Il tutto scorre insomma molto più facilmente rispetto agli standard di questo particolare filone e la trama, tra teste mozzate, tradimenti, perdite di memoria, cadaveri in decomposizione, enigmi da risolvere, vite coniugali da ricostruire, citazioni da Metal Gear, investigazioni, sparatorie e donne pericolose viene esposta altrettanto rapidamente (anche troppo, perché come spesso accade ai giochi di Kojima il tempo di gioco effettivo non supera la dozzina di ore). L'atmosfera, coadiuvata da una colonna sonora al limite della perfezione, con un doppiaggio per una volta professionale, ma non aiutata da qualche taglio censorio a opera di Sega (spariti gli abiti più succinti da cui scivolava fuori qualche seno troppo grosso, scene 'gore' ancora più sanguinolente) viaggia tra il cyberpunk e Raymond Chandler, cosa che andava di gran moda in quegli anni.
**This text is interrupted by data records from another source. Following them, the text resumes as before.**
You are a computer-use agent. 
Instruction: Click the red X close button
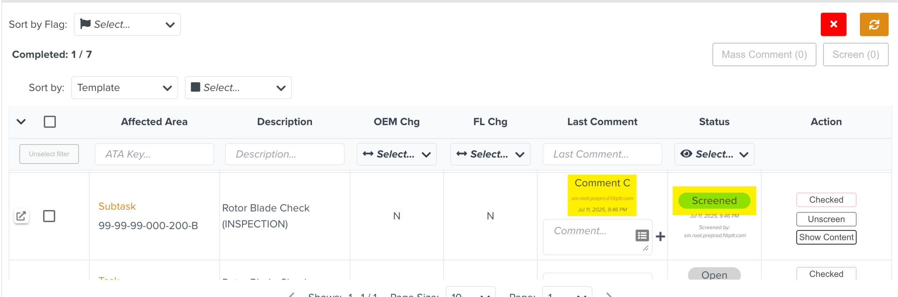pyautogui.click(x=833, y=24)
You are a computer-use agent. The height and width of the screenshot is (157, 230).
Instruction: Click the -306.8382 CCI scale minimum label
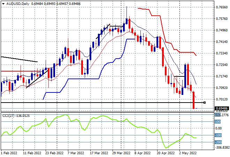pos(222,148)
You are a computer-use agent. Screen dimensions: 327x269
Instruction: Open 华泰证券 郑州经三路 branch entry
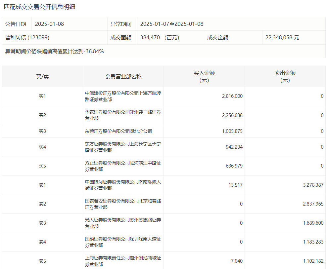pyautogui.click(x=123, y=115)
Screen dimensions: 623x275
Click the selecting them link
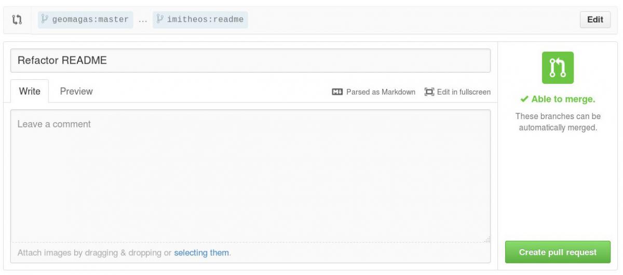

Dal punto di vista grafico la Neo Kobe dove il nostro eroe, Gillian Seed, va alla ricerca di esseri letali chiamati Snatcher, analoghi ai replicanti di Blade Runner e altrettanto indistinguibili dagli umani, non insegue un ideale cinematografico ma punta giustamente a un aspetto da cartoon, a metà strada tra la Gotham City di Miller e un anime giapponese. In realtà tutto Snatcher sembra un ottimo manga interattivo, in cui i dialoghi e l'esplorazione assumono il giusto rilievo, rappresentando in fondo il cuore del gioco, senza però bloccare il giocatore in situazioni impossibili o quasi. Opera massima, insomma, rimessa insieme da un team di peso (una trentina di responsabili, oltre a Kojima qui accreditato solo come ideatore: abbiamo tra gli altri i produttori Tomikazu Kirita, poi presente in Wild Arms e Shadow of the Colossus, e Yutaka Haruki, successivamente ritrovato in Ring of Red e Silent Scope), Snatcher resta anche in questo caso un momento magico, qualcosa da mostrare senza incertezze a chi considera i videogiochi solo un passatempo per teenager.